Cherrysoup · 08/06/2025 09:24

I’m sorry to say that your db sounds like an absolute deadbeat.

Itsnearlyxmas · 08/06/2025 09:25

ZoggyStirdust · 07/06/2025 13:03

So just to be clear
he’s split with the mother of his kids, doesn’t contribute to them, and is now on holiday with his parents?

while the not contributing is not on, I don’t see anything wrong with going away with your parents when you’re unemployed and single.

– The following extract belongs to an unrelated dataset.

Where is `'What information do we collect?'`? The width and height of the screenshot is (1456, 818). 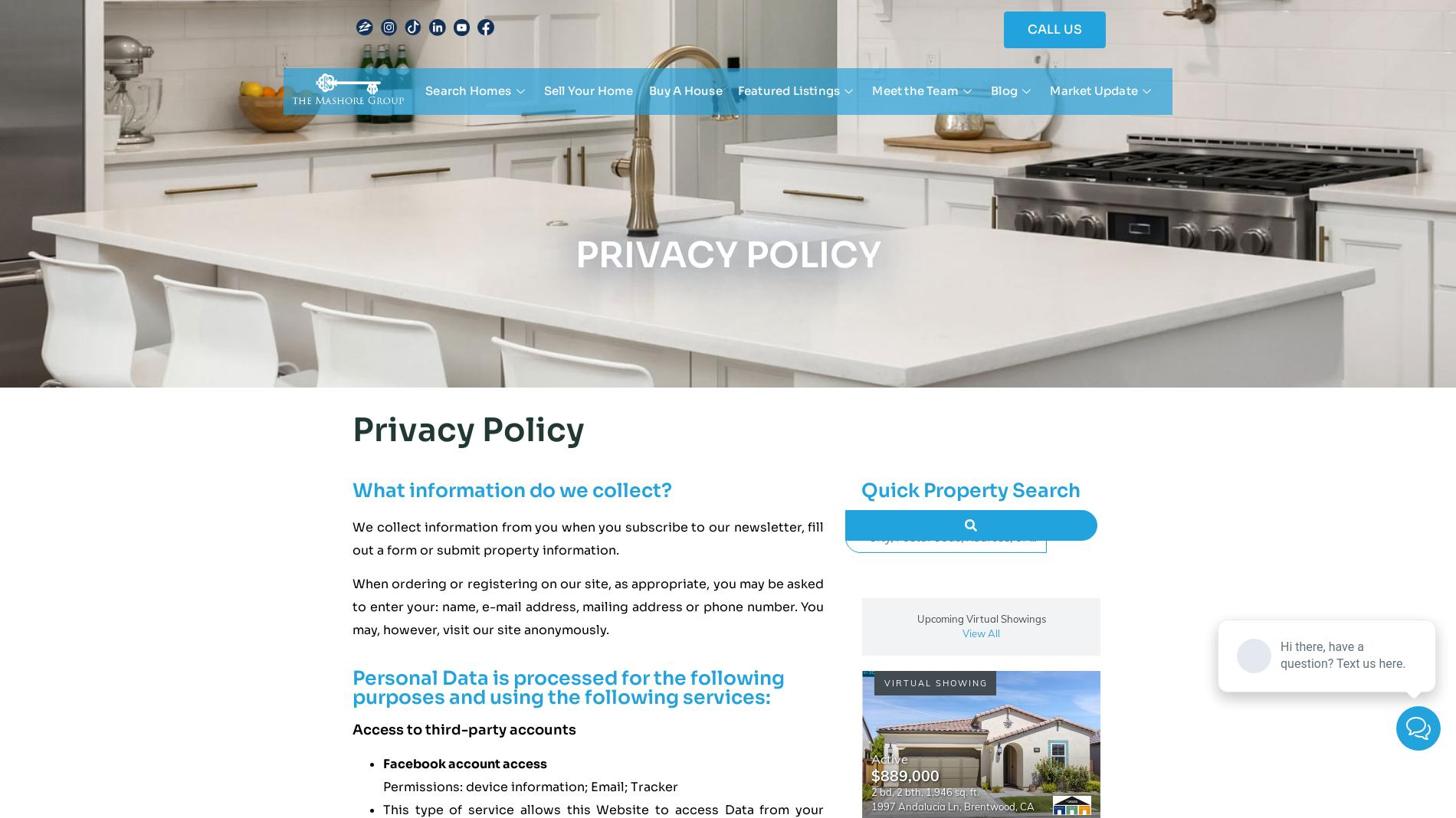
'What information do we collect?' is located at coordinates (351, 489).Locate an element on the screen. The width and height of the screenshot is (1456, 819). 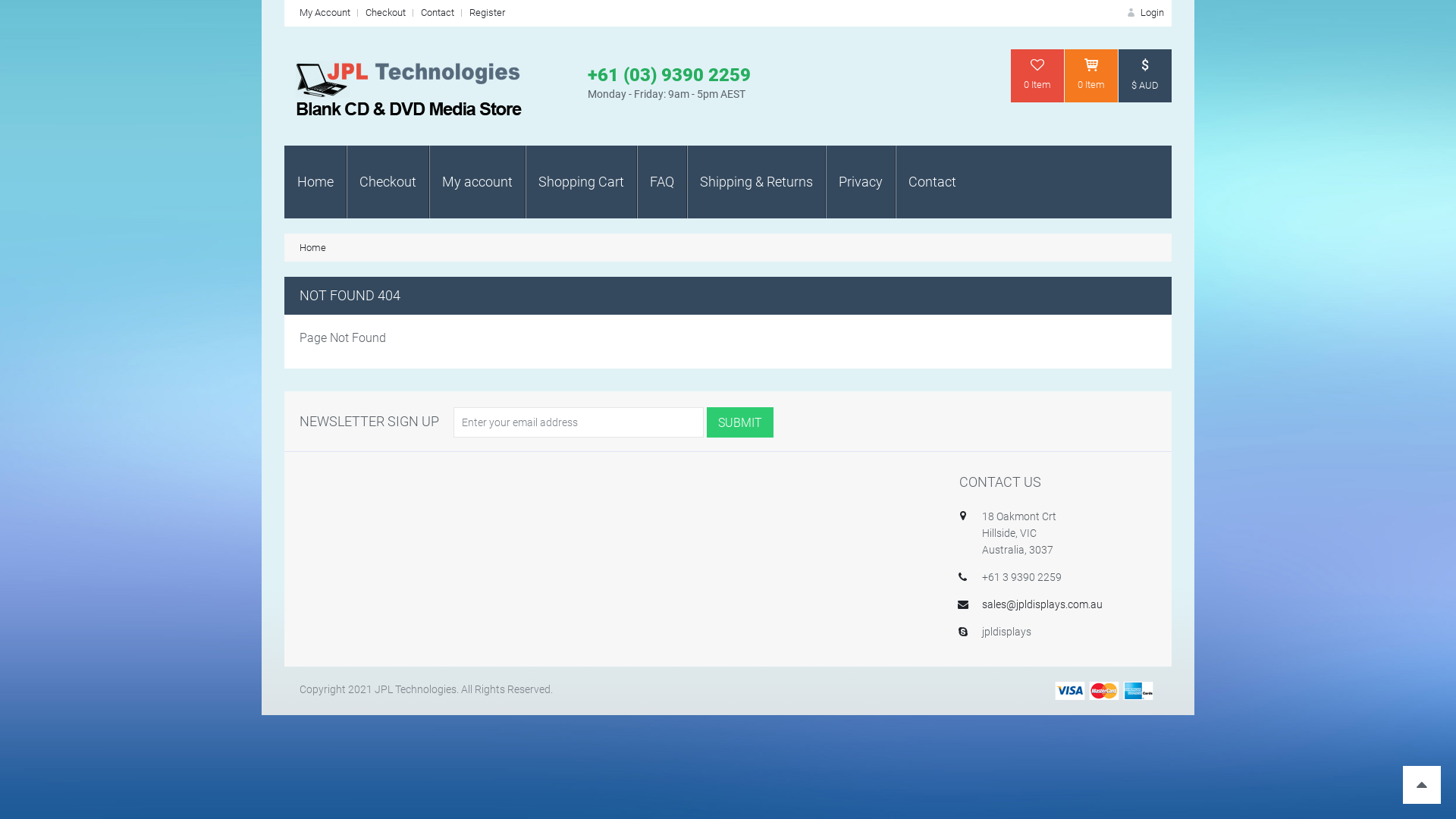
'My Account' is located at coordinates (324, 12).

He's not unemployed, op said he does work

BoundaryGirl3939 · 08/06/2025 09:27

Profpudding · 08/06/2025 09:21

Fully appreciate what you’re saying.
As I said
When you’re repeatedly gaslit for over 30 years you do start to wonder and doubt your own sanity.
Luckily, most of the lovely Mum’s netters have been able to reassure me that it is in fact them not me.
That’s what I was hoping for.
Mission accomplished

Maybe your mother feels he is vulnerable and lost in life. Parents tend to become focused on the weaker children. Perhaps they both have similar weaknesses and can identify with each other.

Issues like this used to annoy me years ago. My brother got away with murder. Now I realise that my brother is an anxious and underconfident mess who struggles to cope. I don't mind the extra leeway as right now he can't cope.

Not sure what the underlying issue with your brother is but I would let them at it, and just be glad I'm not him.

Profpudding · 08/06/2025 09:32

Itsnearlyxmas · 08/06/2025 09:25

He's not unemployed, op said he does work

He works now we have had years and years of sporadically employment As you can imagine

OP posts:
Panterusblackish · 08/06/2025 09:32

Profpudding · 08/06/2025 09:10

Oh, pull the other one. It absolutely is.
And now it’s the whole of Mumsnet’s next job to judge as well because I put it out there.

You're supposed to love yours kids unconditionally. You shouldn't have them if you aren't capable of that.

Your brother clearly doesn't. His mum clearly does love him like that. You can't judge her by his standards. But its fine to judge him.

Is she your mum and is your dad on the scene?